What are grounds for an annulment in Florida?
The grounds for annulment in Florida are:
- One of the parties was under 18 years of age at the time of marriage and did not obtain the consent of his/her parent or guardian to enter into the marriage
- One of the parties was under the influence of alcohol or drugs when she/her married and therefore did not have the mental ability to consent
- Physical incapacity to consummate the marriage
- Consent to the marriage was obtained as a result of fraud, deception, duress or force
- Mental incapacitation
In Florida, marriages that are considered to be voidable because of fraud can be ratified or made valid by the subsequent act of sexual consummation after the injured party becomes aware of the fraud, duress, or temporary lack of capacity which led to the marriage. The reasoning for this is that if the wronged spouse chooses to engage in a sexual relationship while knowing the truth, then the wronged spouse essentially waives any right to complain about the wrongdoing.

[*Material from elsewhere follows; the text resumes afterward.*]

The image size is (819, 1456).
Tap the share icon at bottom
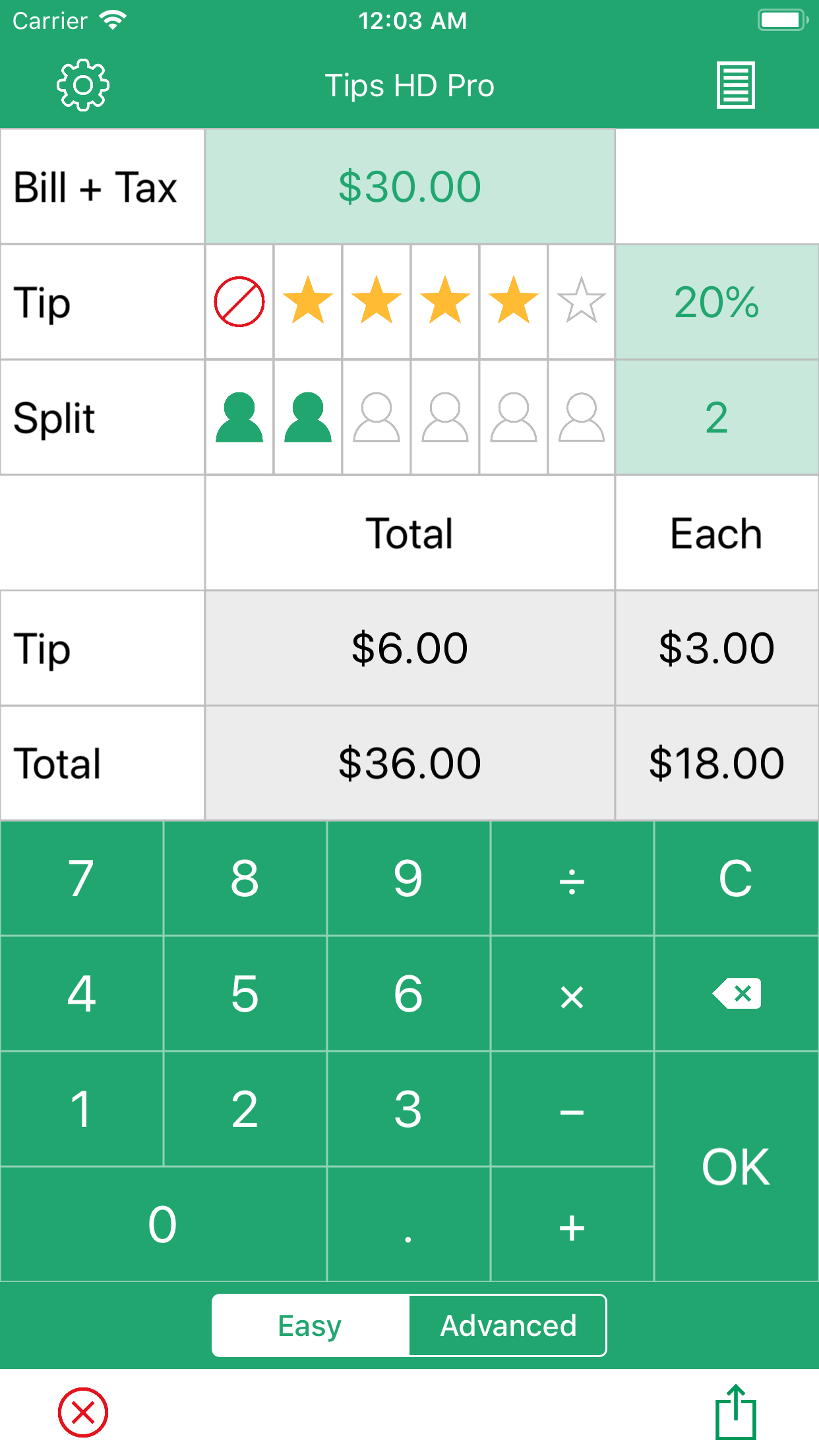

Void marriages, like those that are bigamous, incestuous, or mentally incapacitated marriages, were never legal unions from the onset, and these unions can never be made legal marriages, regardless of the desires of the couple.
Even if a bigamous spouse obtains a legal divorce from their previous marriage, the second marriage would still not be a legal marriage, as it was performed during the time when one spouse was legally unable to enter into a marriage contract. You can, however, remarry after their divorce is finalized in order to form a valid, binding marriage. An incestuous marriage is illegal by definition, and thus can never become a valid marriage. These marriages, while legally void and thus not valid, do not require an annulment, however, filing for a legal annulment can help to make a future marriage easier, as you will not have to deal with false bigamy claims.
Void and voidable marriages are the only marriages that qualify for an annulment. Any other marriage that you wish to dissolve would have to be done through a traditional divorce, or dissolution of marriage, proceedings through the court systems.